**Written task 1:**
Return every line of the entries that contains the string "header", treating uppercase and lowercase as different.

Natural Gas Price Forecast: Reverses Sharply After Failing Key Support Levels

By |2025-07-22T01:29:45+03:00July 22, 2025|Forex News, News|0 Comments


Monthly Bearish Signal

The higher timeframe monthly chart has also turned bearish. Last week a bearish shooting star candlestick pattern triggered on the monthly chart. Given today’s bearish price action, it needs to be considered as the longer-term patterns influence the shorter. However, it is not just the one-month breakdown that is of concern. A bullish breakout of an inside month triggered the month before in June. Therefore, this month’s breakdown is also a failure of the bullish signal the month before. Failed breakouts can result in sharp moves in the opposite direction. Nonetheless, it indicates downside pressure on the price of natural gas.

Prior Corrections Point Lower

For perspective, a bearish measured move (light blue) was added to the current downswing on the chart. It matches part of the prior bearish correction that began following the March trend high on a percentage basis. Moreover, the bearish correction prior to March completed after a 31.6% decline in the price of natural gas. Interestingly, the target from that measured move matches a 78.6% Fibonacci retracement level at $2.80. But for that level to be reached higher and potentially significant support would need to be broken.

**Data rows:**
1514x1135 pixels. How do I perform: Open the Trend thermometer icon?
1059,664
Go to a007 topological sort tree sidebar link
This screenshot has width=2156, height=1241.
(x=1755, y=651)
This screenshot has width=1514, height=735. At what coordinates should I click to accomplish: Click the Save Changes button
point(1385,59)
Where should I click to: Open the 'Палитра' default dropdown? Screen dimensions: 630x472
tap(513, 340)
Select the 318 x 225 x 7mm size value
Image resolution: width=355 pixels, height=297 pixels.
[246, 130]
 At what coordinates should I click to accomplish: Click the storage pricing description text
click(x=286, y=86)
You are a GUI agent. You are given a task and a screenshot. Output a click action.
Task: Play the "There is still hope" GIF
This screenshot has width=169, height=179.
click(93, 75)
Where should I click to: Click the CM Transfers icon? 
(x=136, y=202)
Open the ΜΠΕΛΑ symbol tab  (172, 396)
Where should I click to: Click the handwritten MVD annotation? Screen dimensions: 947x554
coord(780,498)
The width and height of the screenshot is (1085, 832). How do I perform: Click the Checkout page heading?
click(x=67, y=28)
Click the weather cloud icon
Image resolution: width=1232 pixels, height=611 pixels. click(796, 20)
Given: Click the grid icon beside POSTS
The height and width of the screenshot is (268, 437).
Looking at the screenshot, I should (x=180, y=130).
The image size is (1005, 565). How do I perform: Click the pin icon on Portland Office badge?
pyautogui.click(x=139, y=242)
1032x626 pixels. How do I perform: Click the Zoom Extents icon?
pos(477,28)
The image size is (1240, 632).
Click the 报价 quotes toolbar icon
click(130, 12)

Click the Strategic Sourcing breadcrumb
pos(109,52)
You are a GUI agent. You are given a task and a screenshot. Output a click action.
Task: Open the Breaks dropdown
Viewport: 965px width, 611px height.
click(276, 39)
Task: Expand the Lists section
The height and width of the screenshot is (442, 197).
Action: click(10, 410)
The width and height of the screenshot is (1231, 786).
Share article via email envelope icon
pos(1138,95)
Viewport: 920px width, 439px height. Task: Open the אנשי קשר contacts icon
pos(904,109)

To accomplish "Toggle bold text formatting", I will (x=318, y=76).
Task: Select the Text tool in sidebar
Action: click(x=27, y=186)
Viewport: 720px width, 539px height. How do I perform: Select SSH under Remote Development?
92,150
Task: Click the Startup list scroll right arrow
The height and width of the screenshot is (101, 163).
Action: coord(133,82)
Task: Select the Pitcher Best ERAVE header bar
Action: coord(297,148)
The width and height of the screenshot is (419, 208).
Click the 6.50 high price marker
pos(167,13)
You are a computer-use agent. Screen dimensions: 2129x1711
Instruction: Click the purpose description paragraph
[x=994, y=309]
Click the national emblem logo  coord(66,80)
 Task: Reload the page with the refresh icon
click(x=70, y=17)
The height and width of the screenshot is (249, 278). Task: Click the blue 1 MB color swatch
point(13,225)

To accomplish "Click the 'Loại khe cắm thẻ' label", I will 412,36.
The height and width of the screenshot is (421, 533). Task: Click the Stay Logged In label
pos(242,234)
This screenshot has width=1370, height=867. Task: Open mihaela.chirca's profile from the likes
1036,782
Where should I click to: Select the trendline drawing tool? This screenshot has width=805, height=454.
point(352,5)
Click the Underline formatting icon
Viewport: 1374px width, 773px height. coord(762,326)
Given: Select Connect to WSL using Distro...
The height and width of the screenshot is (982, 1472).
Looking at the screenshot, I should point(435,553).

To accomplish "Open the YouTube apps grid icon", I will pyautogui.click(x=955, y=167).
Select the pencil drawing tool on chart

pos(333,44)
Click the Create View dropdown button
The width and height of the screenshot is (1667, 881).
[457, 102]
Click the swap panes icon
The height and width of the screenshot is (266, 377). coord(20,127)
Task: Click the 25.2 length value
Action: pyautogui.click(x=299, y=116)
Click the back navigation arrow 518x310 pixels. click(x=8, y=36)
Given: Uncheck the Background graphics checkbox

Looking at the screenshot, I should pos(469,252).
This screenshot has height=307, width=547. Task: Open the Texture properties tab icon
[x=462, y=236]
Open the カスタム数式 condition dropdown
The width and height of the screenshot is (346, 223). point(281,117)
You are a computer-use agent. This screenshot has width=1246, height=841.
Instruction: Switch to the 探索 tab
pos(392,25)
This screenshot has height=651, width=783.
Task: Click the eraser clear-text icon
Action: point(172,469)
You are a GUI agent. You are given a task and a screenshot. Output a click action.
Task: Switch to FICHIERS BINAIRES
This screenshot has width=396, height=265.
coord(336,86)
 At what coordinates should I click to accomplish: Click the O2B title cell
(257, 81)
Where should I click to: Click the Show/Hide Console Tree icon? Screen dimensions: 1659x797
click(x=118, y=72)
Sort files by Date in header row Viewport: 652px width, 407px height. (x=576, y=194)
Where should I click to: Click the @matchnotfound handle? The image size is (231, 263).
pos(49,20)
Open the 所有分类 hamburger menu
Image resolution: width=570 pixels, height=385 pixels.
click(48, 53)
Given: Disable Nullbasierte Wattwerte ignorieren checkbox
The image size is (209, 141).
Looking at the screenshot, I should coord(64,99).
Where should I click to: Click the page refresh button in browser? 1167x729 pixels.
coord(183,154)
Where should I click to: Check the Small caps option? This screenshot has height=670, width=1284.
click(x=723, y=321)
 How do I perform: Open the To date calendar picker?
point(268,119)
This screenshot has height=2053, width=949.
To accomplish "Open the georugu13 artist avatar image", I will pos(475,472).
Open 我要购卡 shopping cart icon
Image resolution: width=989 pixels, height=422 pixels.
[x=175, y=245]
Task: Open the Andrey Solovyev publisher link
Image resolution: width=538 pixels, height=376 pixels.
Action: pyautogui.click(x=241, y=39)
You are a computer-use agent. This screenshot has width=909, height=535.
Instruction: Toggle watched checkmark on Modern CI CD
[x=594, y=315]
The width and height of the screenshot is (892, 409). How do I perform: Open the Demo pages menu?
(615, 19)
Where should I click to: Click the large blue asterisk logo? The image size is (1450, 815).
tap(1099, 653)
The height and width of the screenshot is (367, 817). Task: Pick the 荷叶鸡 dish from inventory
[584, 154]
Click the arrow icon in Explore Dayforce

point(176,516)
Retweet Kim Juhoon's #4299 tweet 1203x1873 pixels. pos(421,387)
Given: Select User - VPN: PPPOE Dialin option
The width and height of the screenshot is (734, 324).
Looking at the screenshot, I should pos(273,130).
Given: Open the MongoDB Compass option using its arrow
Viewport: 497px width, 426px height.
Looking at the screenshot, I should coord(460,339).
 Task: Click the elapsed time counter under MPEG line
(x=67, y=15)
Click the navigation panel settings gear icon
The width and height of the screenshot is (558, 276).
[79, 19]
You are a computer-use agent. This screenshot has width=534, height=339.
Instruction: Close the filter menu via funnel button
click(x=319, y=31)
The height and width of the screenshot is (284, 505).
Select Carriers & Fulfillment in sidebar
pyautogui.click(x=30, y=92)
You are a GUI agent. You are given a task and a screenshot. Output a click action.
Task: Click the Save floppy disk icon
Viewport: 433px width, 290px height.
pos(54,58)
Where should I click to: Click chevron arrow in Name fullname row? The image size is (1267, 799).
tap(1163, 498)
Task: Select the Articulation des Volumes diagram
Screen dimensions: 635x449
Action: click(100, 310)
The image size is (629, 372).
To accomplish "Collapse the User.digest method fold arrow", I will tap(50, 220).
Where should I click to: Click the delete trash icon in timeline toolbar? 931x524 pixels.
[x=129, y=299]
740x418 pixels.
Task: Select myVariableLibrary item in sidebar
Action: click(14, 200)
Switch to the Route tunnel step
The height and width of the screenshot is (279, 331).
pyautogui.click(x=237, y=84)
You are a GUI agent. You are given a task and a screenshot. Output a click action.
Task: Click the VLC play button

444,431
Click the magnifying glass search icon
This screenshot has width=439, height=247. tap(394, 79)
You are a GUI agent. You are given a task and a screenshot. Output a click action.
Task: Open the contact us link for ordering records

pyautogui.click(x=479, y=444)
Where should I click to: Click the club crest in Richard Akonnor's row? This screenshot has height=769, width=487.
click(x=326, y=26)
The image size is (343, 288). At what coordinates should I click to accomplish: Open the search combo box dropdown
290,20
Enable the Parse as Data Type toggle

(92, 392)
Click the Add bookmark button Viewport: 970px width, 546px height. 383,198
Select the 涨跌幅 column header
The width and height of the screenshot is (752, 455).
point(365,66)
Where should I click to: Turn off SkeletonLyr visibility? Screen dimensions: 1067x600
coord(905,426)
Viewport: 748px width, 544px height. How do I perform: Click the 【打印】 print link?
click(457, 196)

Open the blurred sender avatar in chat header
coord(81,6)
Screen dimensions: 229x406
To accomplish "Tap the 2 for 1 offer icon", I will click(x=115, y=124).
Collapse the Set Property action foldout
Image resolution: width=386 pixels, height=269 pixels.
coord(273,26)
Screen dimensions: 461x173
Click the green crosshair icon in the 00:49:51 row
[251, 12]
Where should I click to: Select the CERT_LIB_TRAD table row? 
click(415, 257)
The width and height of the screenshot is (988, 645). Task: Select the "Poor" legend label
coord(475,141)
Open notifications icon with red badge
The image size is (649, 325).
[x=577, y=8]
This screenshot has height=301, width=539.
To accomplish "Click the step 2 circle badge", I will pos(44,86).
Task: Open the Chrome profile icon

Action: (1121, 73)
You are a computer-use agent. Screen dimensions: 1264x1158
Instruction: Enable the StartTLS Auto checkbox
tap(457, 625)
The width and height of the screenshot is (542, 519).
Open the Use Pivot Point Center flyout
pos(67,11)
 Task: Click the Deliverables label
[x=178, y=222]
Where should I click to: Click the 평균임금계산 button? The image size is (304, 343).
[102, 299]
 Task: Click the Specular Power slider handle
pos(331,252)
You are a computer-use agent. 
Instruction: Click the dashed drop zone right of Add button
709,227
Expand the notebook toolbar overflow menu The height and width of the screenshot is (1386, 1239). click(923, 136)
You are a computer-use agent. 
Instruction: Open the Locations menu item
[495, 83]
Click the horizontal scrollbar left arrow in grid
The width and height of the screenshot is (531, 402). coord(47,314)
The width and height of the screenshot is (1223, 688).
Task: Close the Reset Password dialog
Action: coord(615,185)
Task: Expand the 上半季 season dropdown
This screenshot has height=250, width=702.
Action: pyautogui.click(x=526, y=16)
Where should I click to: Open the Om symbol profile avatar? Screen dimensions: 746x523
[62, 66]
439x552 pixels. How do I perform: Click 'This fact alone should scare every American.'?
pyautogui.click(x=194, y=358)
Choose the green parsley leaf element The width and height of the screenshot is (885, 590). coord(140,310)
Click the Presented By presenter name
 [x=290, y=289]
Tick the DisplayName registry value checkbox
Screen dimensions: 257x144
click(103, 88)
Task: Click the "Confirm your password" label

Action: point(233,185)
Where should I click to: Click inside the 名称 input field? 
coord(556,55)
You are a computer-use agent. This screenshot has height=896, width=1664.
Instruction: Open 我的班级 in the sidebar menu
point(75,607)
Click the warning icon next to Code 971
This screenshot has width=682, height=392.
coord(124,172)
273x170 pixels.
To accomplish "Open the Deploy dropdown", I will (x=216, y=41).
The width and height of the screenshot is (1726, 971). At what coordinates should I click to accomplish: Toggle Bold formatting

**Written task 2:**
From the natural gas forecast, give back the passage that begins with the words containing "For perspective, a" and ends with "to be broken.", copied word for word.

**Complete output 1:**
Task: Select the Pitcher Best ERAVE header bar
Sort files by Date in header row Viewport: 652px width, 407px height. (x=576, y=194)
Select the 涨跌幅 column header
Open the blurred sender avatar in chat header

**Complete output 2:**
For perspective, a bearish measured move (light blue) was added to the current downswing on the chart. It matches part of the prior bearish correction that began following the March trend high on a percentage basis. Moreover, the bearish correction prior to March completed after a 31.6% decline in the price of natural gas. Interestingly, the target from that measured move matches a 78.6% Fibonacci retracement level at $2.80. But for that level to be reached higher and potentially significant support would need to be broken.